Posted on 2010-01-02
Last Modified: 2012-06-22
I'm now implementing full system encryption (Truecrypt) on all of my workstations and laptops.  All of this security is worthless if an adversary slips a hardware keylogger into my network.  Since the operating system registers key events they must be traceable.  Hardware key logging devices can connect to both PCI or USB plugs.  How to I block such an attack?
Question by:Phil5780
    LVL 12

    Expert Comment

    Some ideas to consier - I haven't used them myself, but I hope they will give you an idea of options available.
    1) If possible, disable installation of drivers on the PCs. This will block most hardware and low-level software keyloggers. This also disables USB drives and such as well, so just be aware of that.
    2) In a TPM environment, it may be possible to block unknown hardware. Similar to #1, but at a more hardware level block.
    3) Ensure antivirus and anti-malware software is installed and fully updated on all PCs.
    4) This URL has some information on tools that help detect keyloggers:
    LVL 31

    Expert Comment

    A hardware key logger is difficult to detect in software. If they do show up in device manager on the computer, they will appear as a fairly generic hardware such as a USB hub.
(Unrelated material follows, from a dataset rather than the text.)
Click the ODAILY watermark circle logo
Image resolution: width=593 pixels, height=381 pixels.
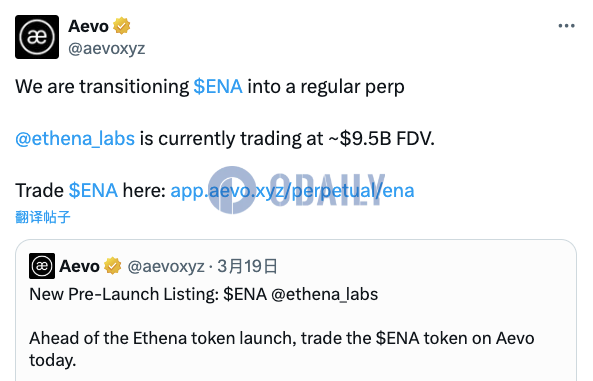pyautogui.click(x=232, y=190)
Some hardware key loggers do not require drivers to be installed on the computer at all - they are self contained units which store the data on on-board memory. Of course the attacker would need to come back and retrieve the device later to view the logs.

    A visible inspection of the computer is the only reasonable way to prevent it. A hardware key logger will be a fairly obvious piece of hardware inline between the keyboard and the computer.

    Author Comment

    I've seen keyloggers that sit on a PCI or PCI-Mini slot.  Since any new piece of hardware is detectable in the device manager, it is detectable.  Is there a software solution that blocks or alerts to the presence of 'unapproved' hardware?
    LVL 31

    Accepted Solution

    This might be useful to you then:

    Managing Hardware Restrictions via Group Policies

    Just I don't think it's a 100% fool-proof solution, since it still wouldn't stop keyloggers that just sit inline with a PS/2 keyboard and sniff the keyboard signal.

    Author Closing Comment

    Good information provided but still does not offer a great solution.